Excerpts from a dataset:
- Opening Delimiter -
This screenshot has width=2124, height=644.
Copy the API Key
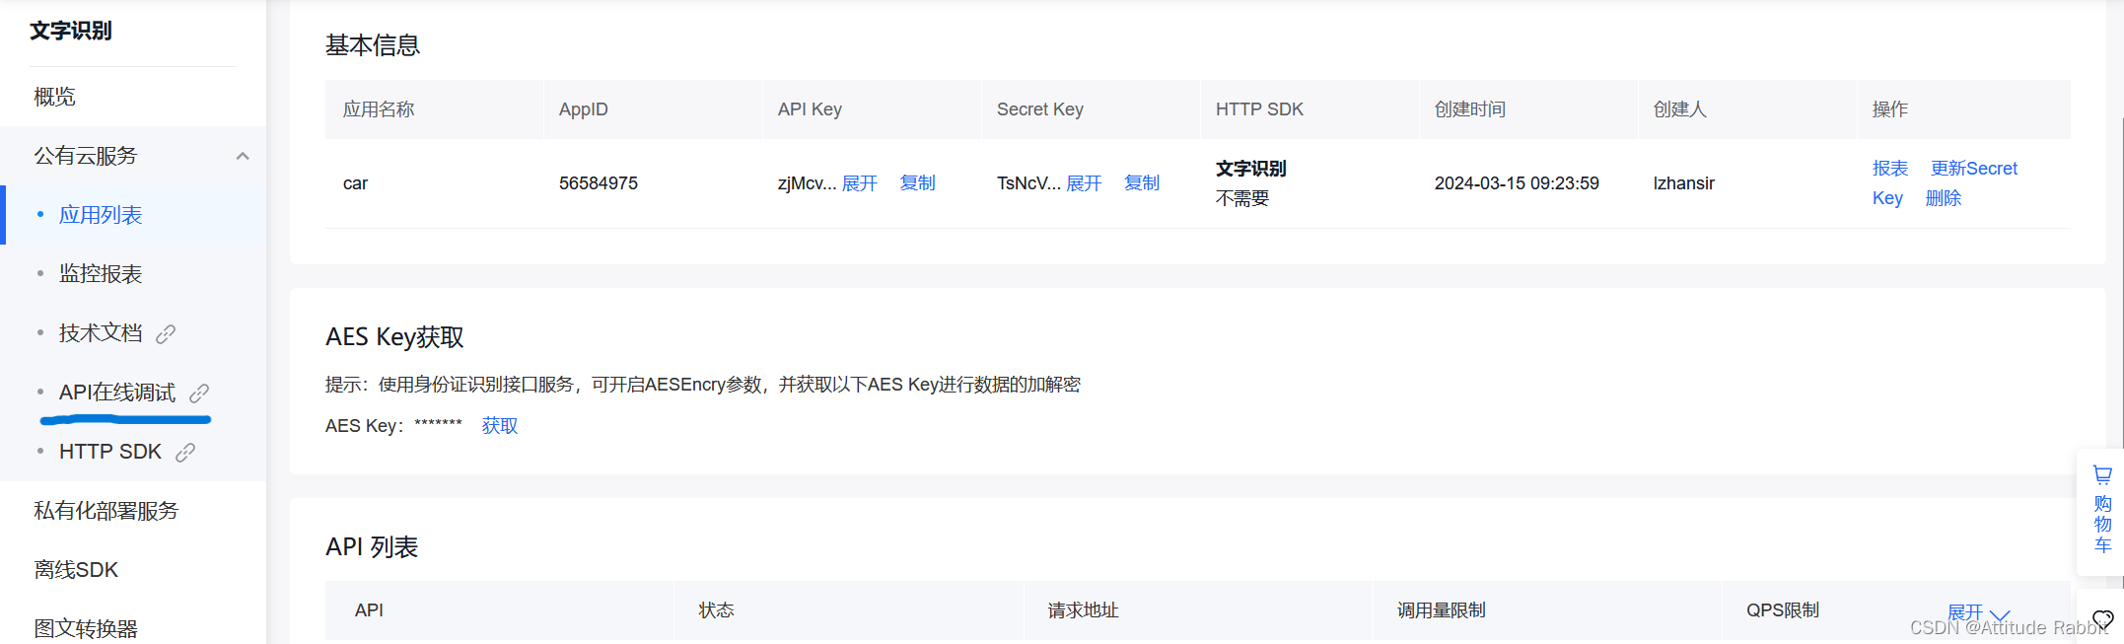point(917,183)
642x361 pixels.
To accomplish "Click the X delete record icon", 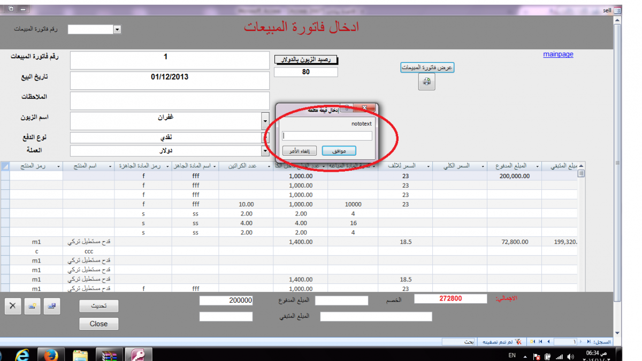I will 13,306.
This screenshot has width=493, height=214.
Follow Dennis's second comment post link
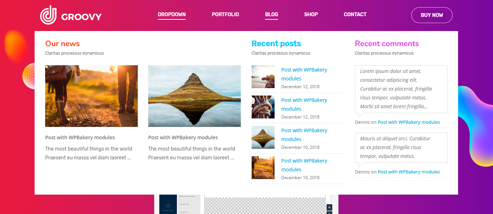[x=409, y=172]
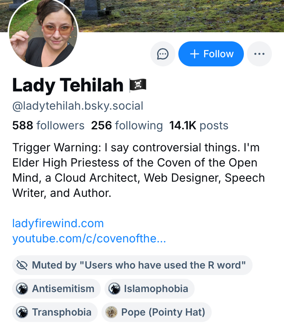Image resolution: width=284 pixels, height=330 pixels.
Task: Open the 256 following list
Action: pos(127,126)
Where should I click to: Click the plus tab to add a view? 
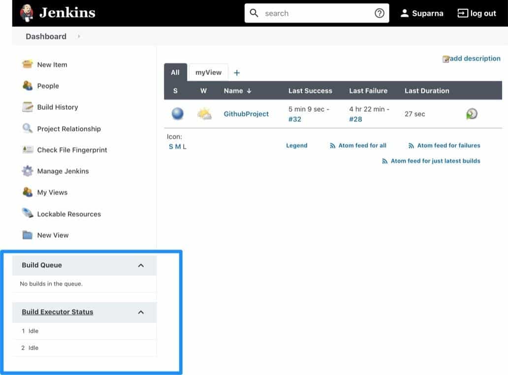[x=237, y=72]
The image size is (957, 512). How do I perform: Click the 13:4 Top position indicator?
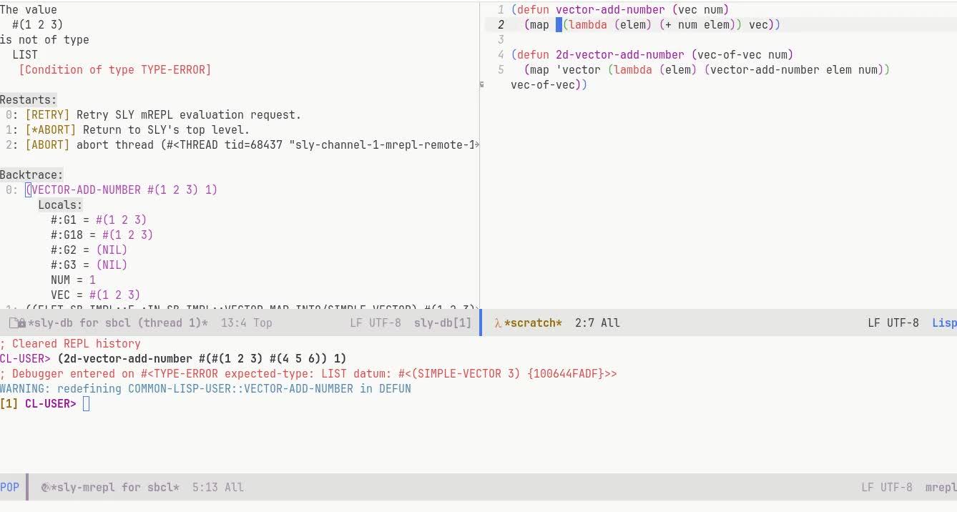coord(246,323)
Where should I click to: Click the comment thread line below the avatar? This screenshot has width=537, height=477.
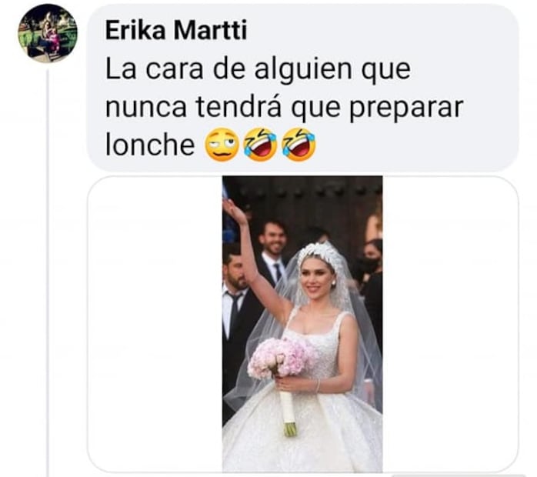point(48,272)

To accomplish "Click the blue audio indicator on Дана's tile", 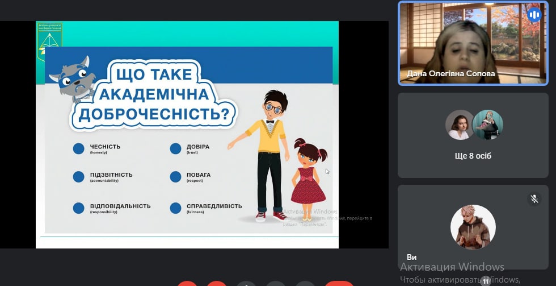I will tap(534, 15).

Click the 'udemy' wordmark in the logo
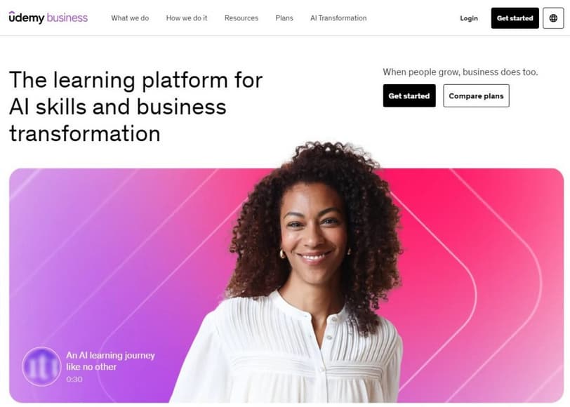27,18
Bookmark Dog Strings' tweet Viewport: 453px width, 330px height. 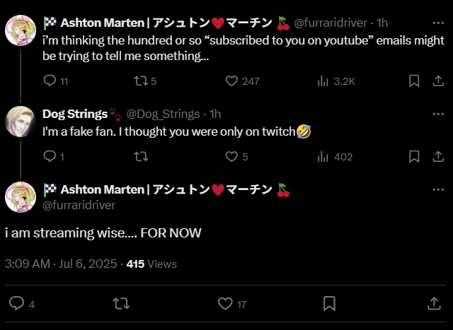(414, 156)
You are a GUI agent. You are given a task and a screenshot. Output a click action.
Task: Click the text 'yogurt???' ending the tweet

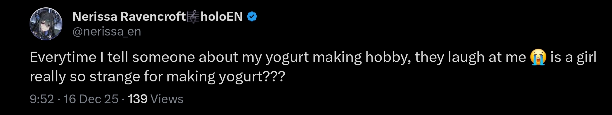252,77
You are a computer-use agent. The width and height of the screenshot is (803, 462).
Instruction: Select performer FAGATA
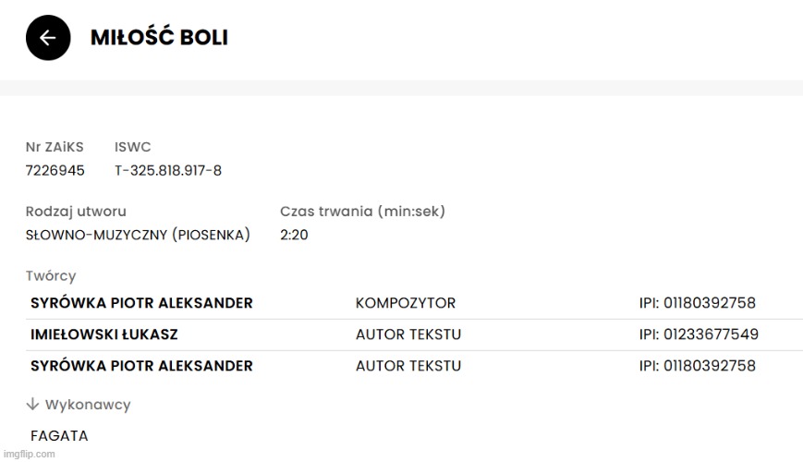tap(59, 436)
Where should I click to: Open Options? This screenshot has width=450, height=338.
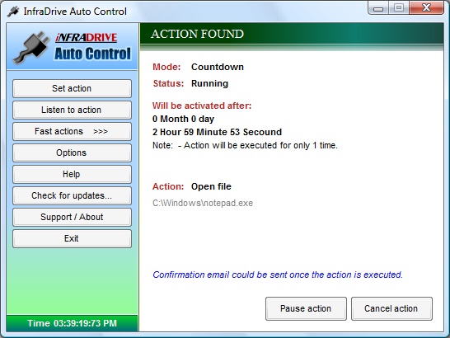tap(72, 153)
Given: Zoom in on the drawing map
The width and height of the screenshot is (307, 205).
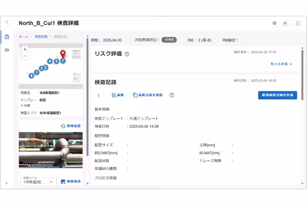Looking at the screenshot, I should (25, 49).
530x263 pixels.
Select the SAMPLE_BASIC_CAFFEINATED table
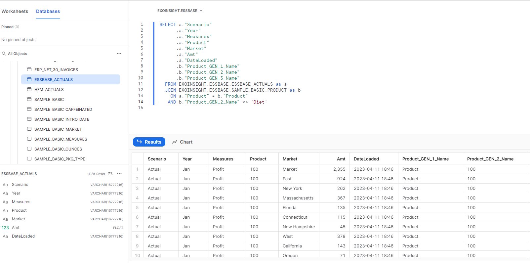point(63,109)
- Closing Delimiter -
Return only the lines from the one containing "The width and height of the screenshot is (307, 205)." through the last line of the entries above, exactly as written and without pictures.

» Written reply:
The width and height of the screenshot is (307, 205).
Looking at the screenshot, I should (25, 49).
530x263 pixels.
Select the SAMPLE_BASIC_CAFFEINATED table
point(63,109)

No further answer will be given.